Wallace offers for us to take an empathetic approach to life, and explains how our “default” perspective throughout our everyday lives barriers our empathy and sense of meaning. He urges us to consciously choose to think differently about the most banal, frustrating moments we all experience; and rather than react with anger and frustration, why not respond with appreciation and awe?  I first read the essay in my freshman year of college, and it’s influence is no less impacting than when I first read it. Here are three takeaways and a powerful excerpt from the speech:

  1. The world does not revolve around myself and my immediate needs: “It’s the automatic way that I experience the boring, frustrating, crowded parts of adult life when I’m operating on the automatic, unconscious belief that I am the center of the world, and that my immediate needs and feelings are what should determine the world’s priorities.”
  2. Don’t live life in a default setting: “If you’re automatically sure that you now what reality is, and that you are operating on your default setting, then you, like me, probably won’t consider possibilities that aren’t annoying and miserable.
  3. Be aware: The capital-T Truth is about life before death. It is about the real value of a real education, which has almost nothing to do with knowledge, and everything to do with simple awareness; awareness of what is so real and essential, so hidden in plain sight all around us, all the time, that we have to keep reminding ourselves over and over: “This is water.” “This is water.”

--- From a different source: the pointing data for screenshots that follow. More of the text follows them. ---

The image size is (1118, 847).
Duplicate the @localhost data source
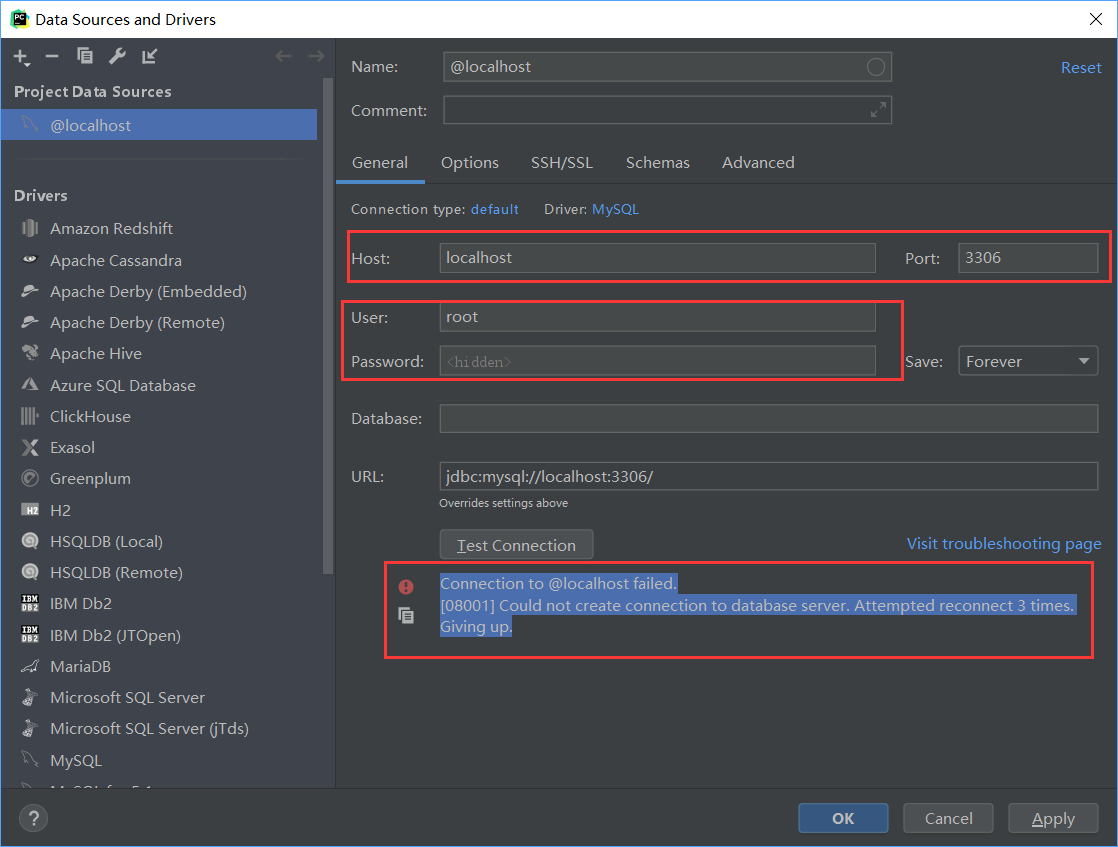click(85, 57)
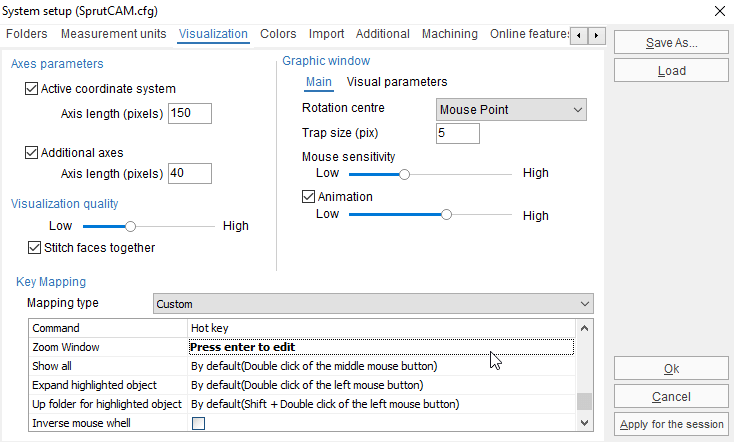
Task: Click the Mouse sensitivity slider handle
Action: pos(404,175)
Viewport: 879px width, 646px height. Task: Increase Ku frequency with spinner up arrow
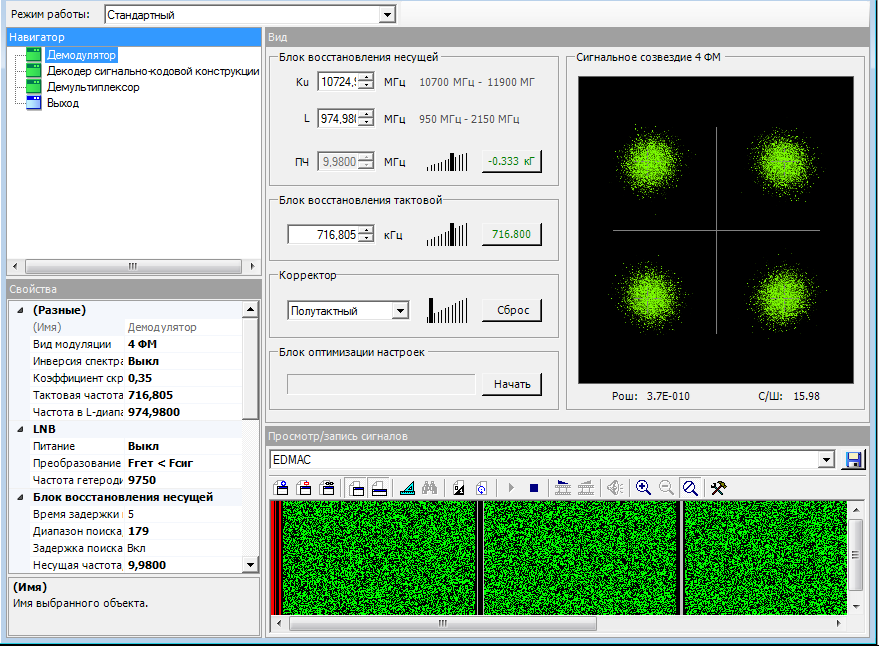tap(366, 77)
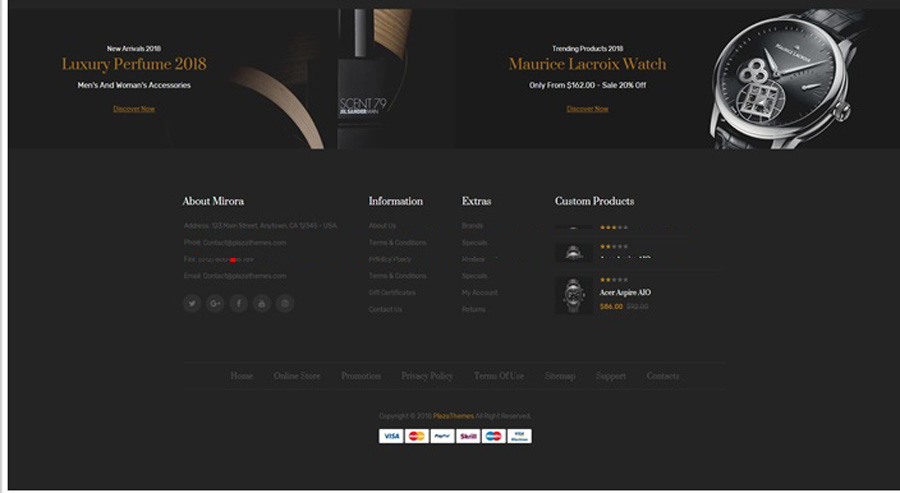This screenshot has height=493, width=900.
Task: Select Privacy Policy in footer navigation
Action: 427,376
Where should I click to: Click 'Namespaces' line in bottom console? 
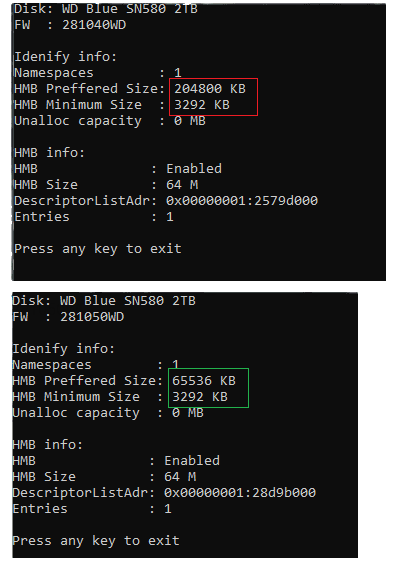click(x=95, y=365)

“… my natural default setting is the certainty that situations like this are really about me. About MY hungriness and MY fatigues and MY desire to just get home, and it’s going to seem for all the world like everybody is just in my way. And who are all these people in my way? And look at how repulsive most of them are, and how stupid and cow-like and dead-eyed and nonhuman they seem in the checkout line, or at how annoying and rude it is that people are talking loudly on cell phones in the middle of the line. And look at how deeply and personally unfair this is . . . if you choose to think this way in a store and on the freeway, fine. Lots of us do. Except thinking this way tends to be so easy and automatic that it doesn’t have to be a choice. it is my natural default setting . . . the thing is that, of course, there are totally different ways to think about these kinds of situations. In this traffic . . . it’s not impossible that some of these people in SUV’s have been in horrible auto accidents in the past, and now find driving so terrifying that their therapist has all but ordered them to get a huge,heavy SUV so they can feel safe enough to drive . . . or I can choose to force myself to consider the likelihood that everyone else in the supermarket’s checkout line is just as bored and frustrated as I am, and that some of these people probably have harder, more tedious and painful lives than I do.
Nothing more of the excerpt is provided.